In an email to Anderson, DEP external affairs manager Ana Gibbs wrote that her agency can impose a "consent order" that would require the city to improve the sewer system.
"In all fairness to the city, the department must give the city an opportunity to provide information regarding the system and what is being done." Gibbs wrote, adding she anticipates future meetings with city officials.
The four failed pumps at the city's master pump station were installed in 2007 and should have lasted at least another decade, Hallock said.
The pumps at some of the city's other lift stations are not doing well either.
An engineering report prepared in August said that a number of pumps were "old technology," in "poor condition" and "fail two to three times a week from burnout and clogging."
At the time of purchase, the master station pumps met standard design specifications, but apparently that design was flawed, and the pumps — or their parts — are no longer available, Hallock said.
Last week, the City Commission authorized more than $500,000 in emergency spending to install portable pumps and to buy and engineer new permanent pumps at two pumping stations.

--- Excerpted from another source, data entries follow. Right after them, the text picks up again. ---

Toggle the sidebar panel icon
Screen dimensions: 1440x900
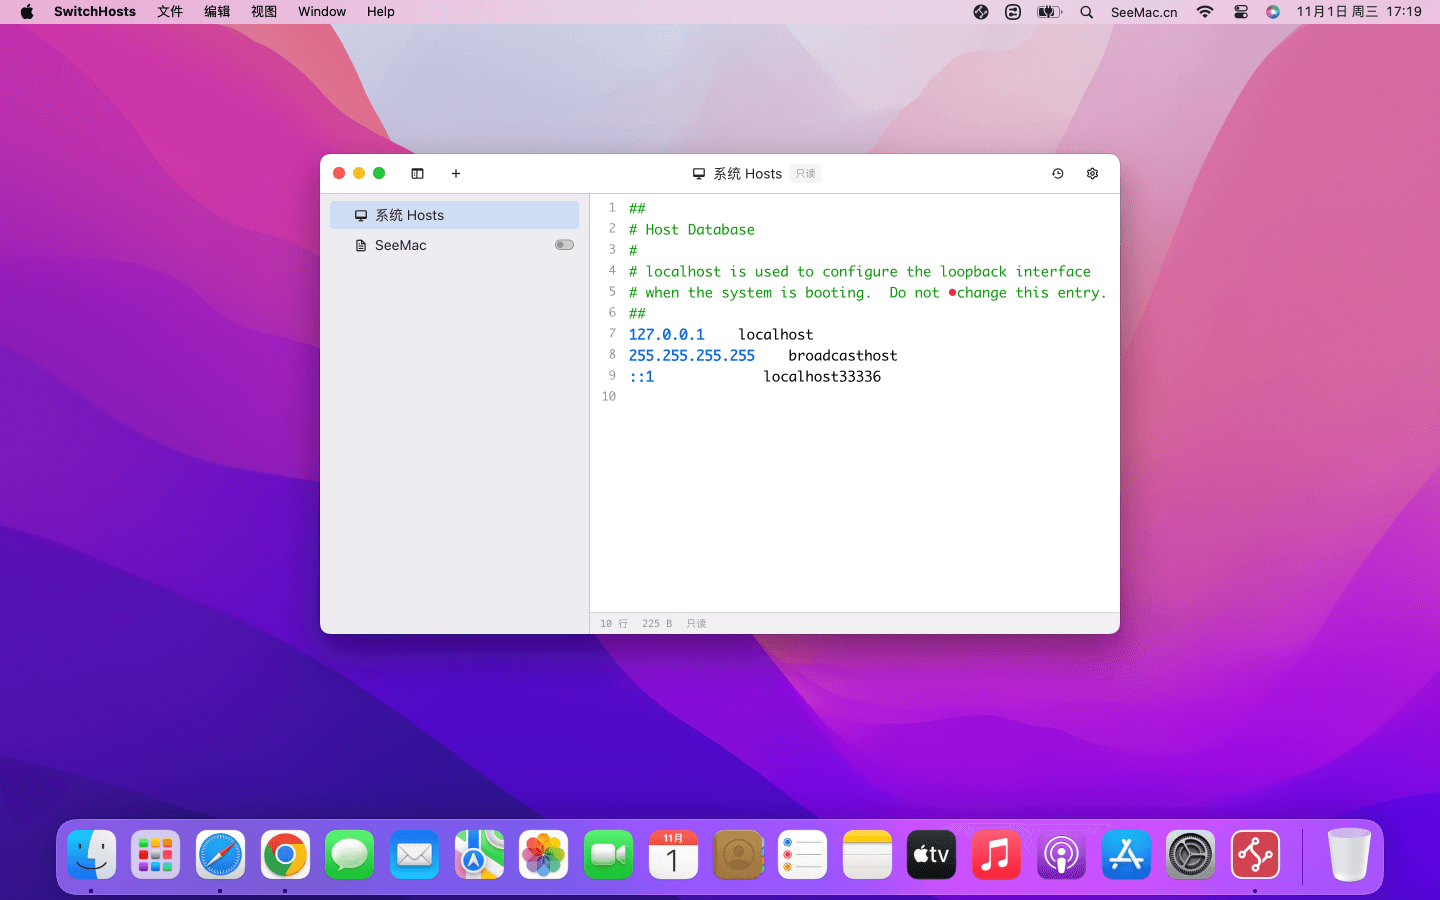(x=417, y=174)
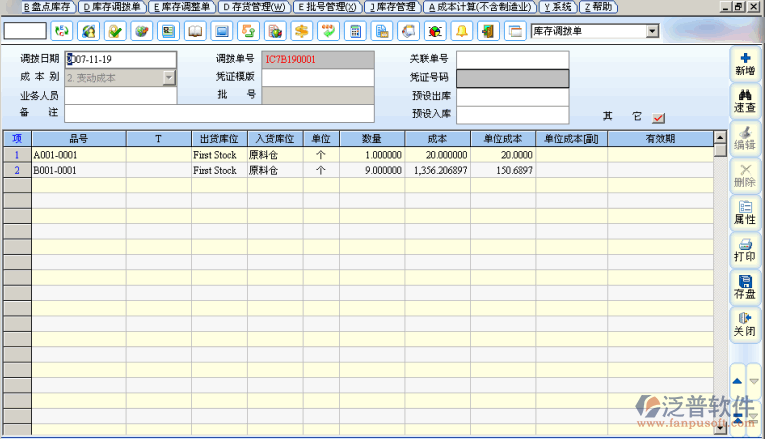Click the table vertical scrollbar up arrow
The width and height of the screenshot is (765, 439).
[720, 151]
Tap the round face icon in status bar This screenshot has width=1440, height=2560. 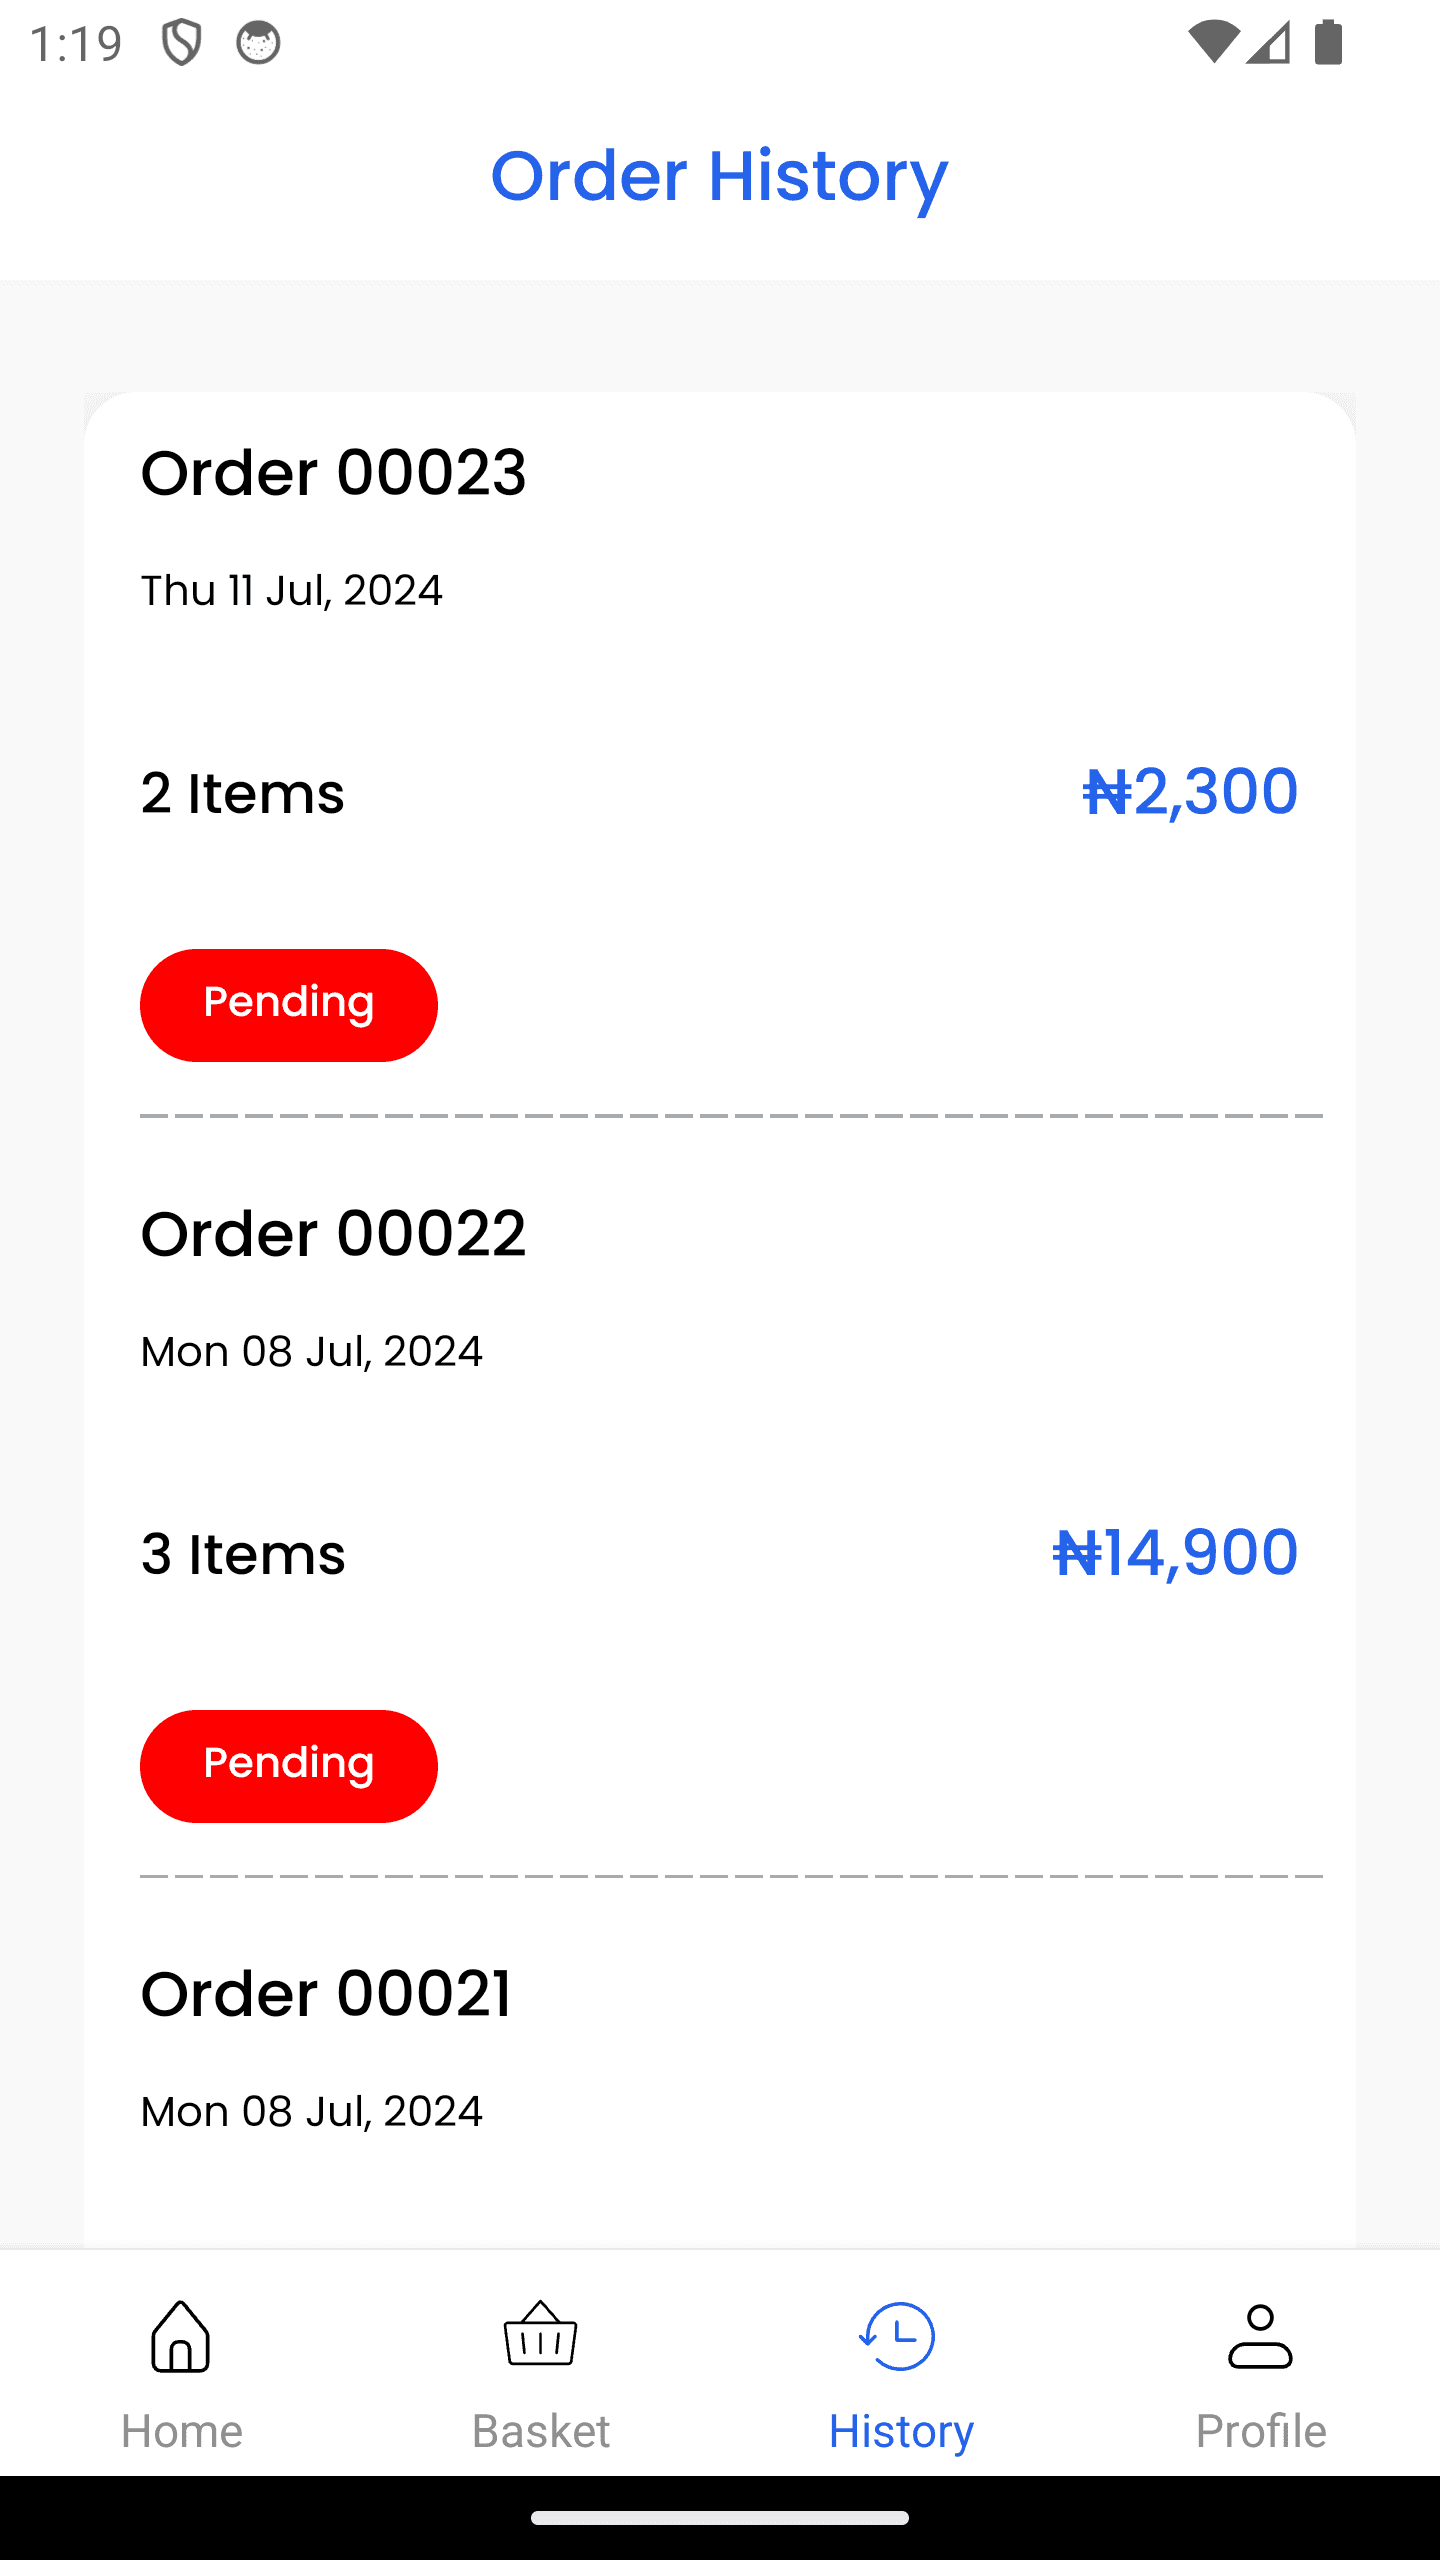point(258,43)
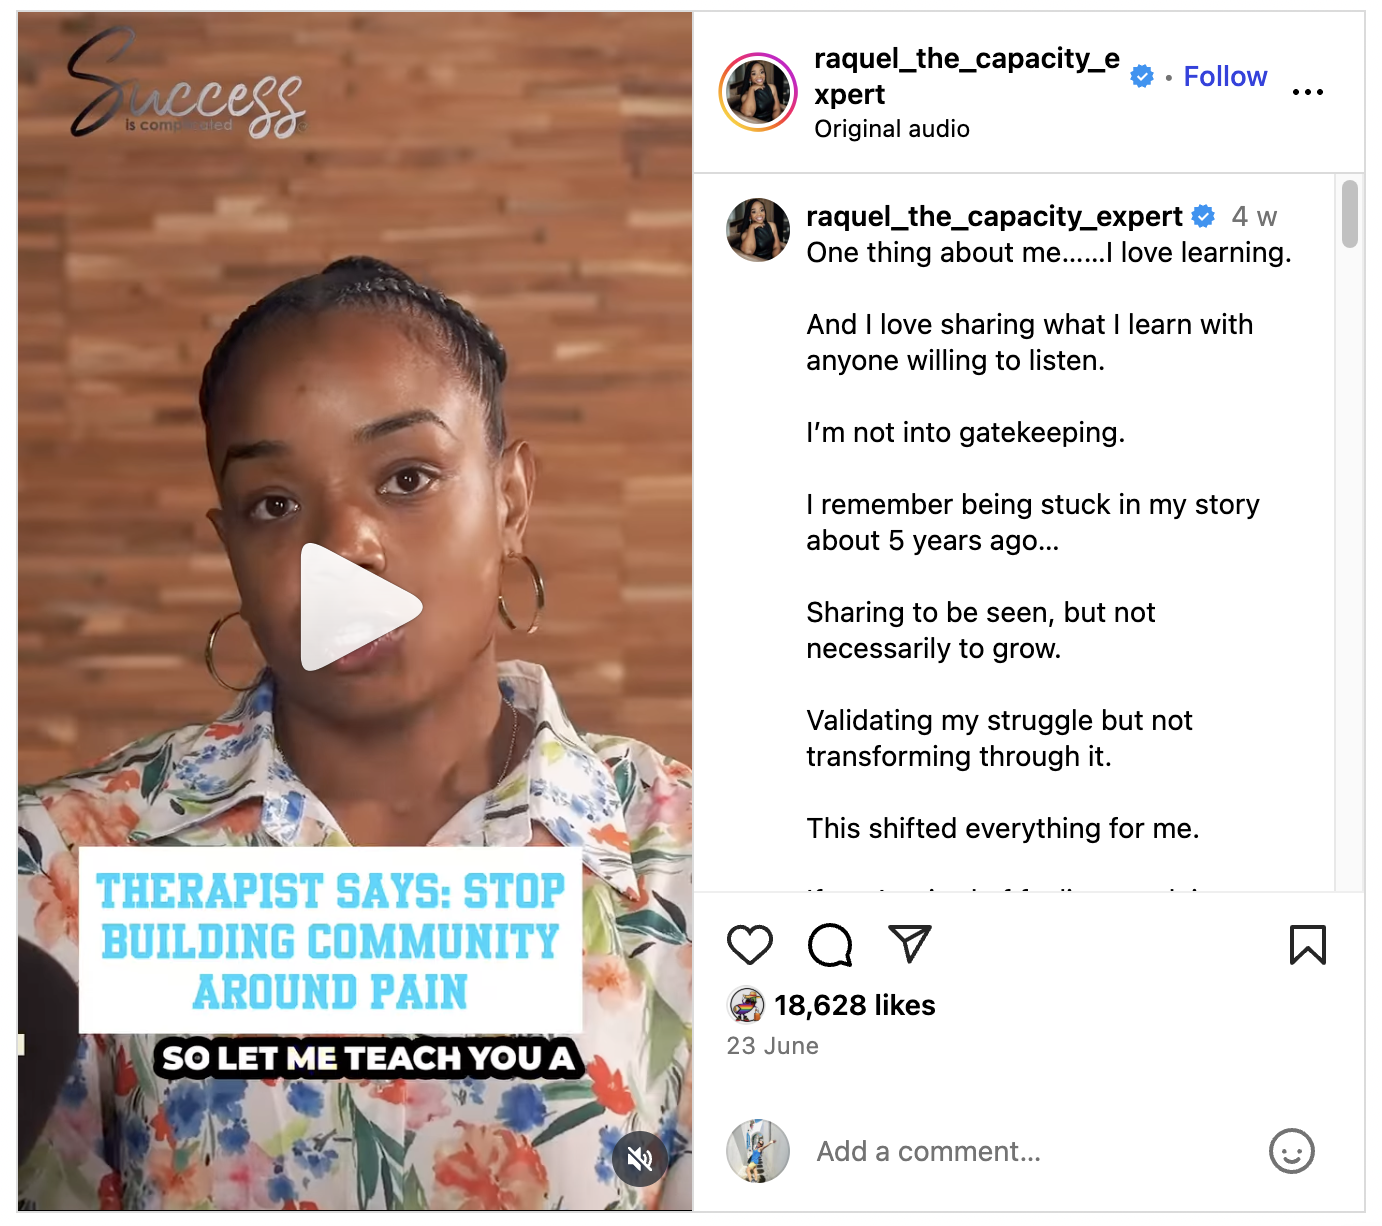Unmute the video with speaker icon
The height and width of the screenshot is (1226, 1382).
coord(640,1159)
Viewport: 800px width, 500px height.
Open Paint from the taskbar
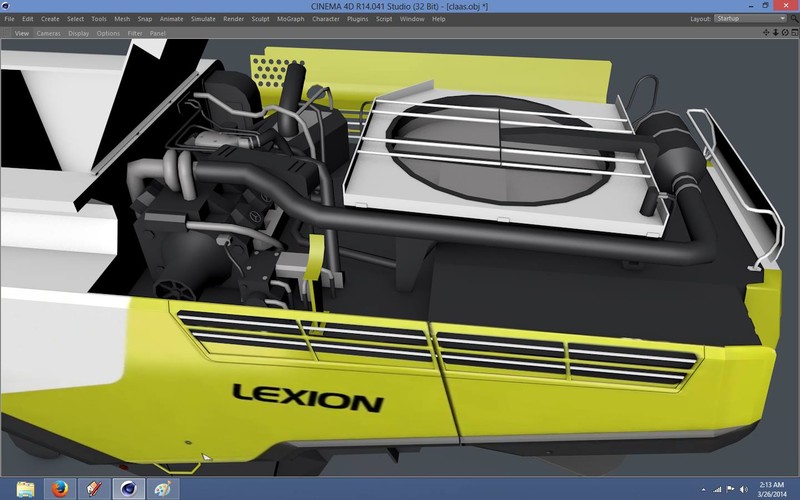162,488
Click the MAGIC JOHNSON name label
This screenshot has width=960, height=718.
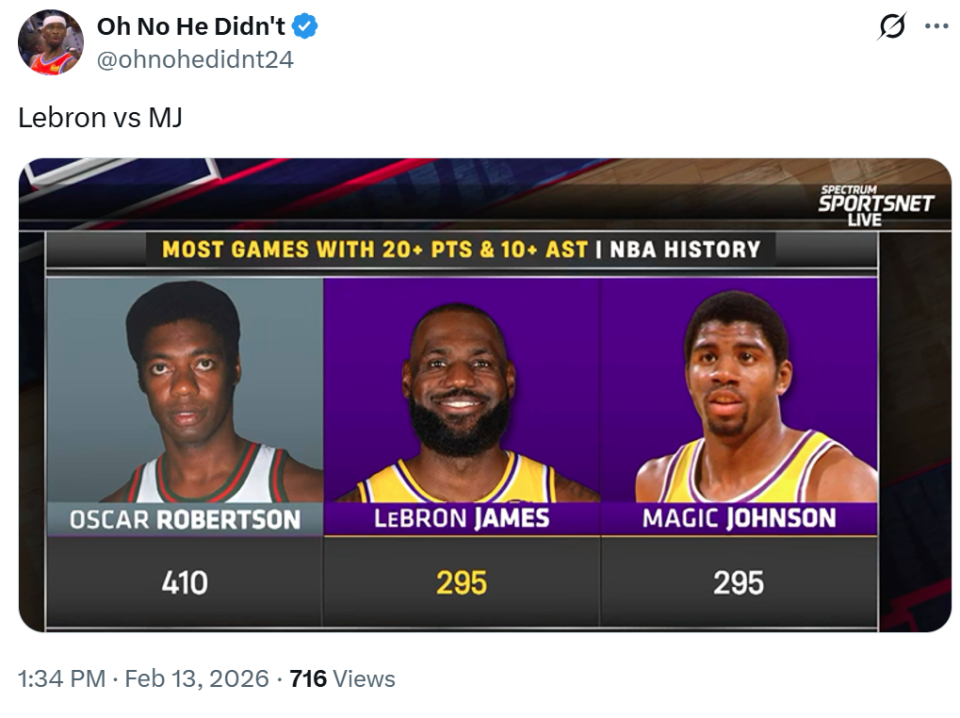click(x=738, y=518)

"I thought I could be frugal and get a few more years out of (the pumps). Our timing was off by about six months," Hallock told the commission.
Over the next year, the city plans to replace these and additional pumps at a cost of $2.65 million, as well as begin to address water infiltration.
Further improvements to the sewer system could cost $1 million a year, Hallock said.
Anderson, who is suing the city in an attempt to block implementation of the comprehensive plan, said the sewage spills are evidence that the city's infrastructure is not adequate to handle major redevelopment.
Hallock, though, said the system is operating at 50 percent of capacity. Once water infiltration is blocked, the system should last another 50 years, he said.
The city's 38.7-mile-long sewer system includes a master pump station and 16 smaller pumping stations to handle the sewage produced by up to 20,000 residents and tourists at the peak of the season.
A good portion of the system was installed in the 1950s, when the city was actually four separate cities that joined in 1957.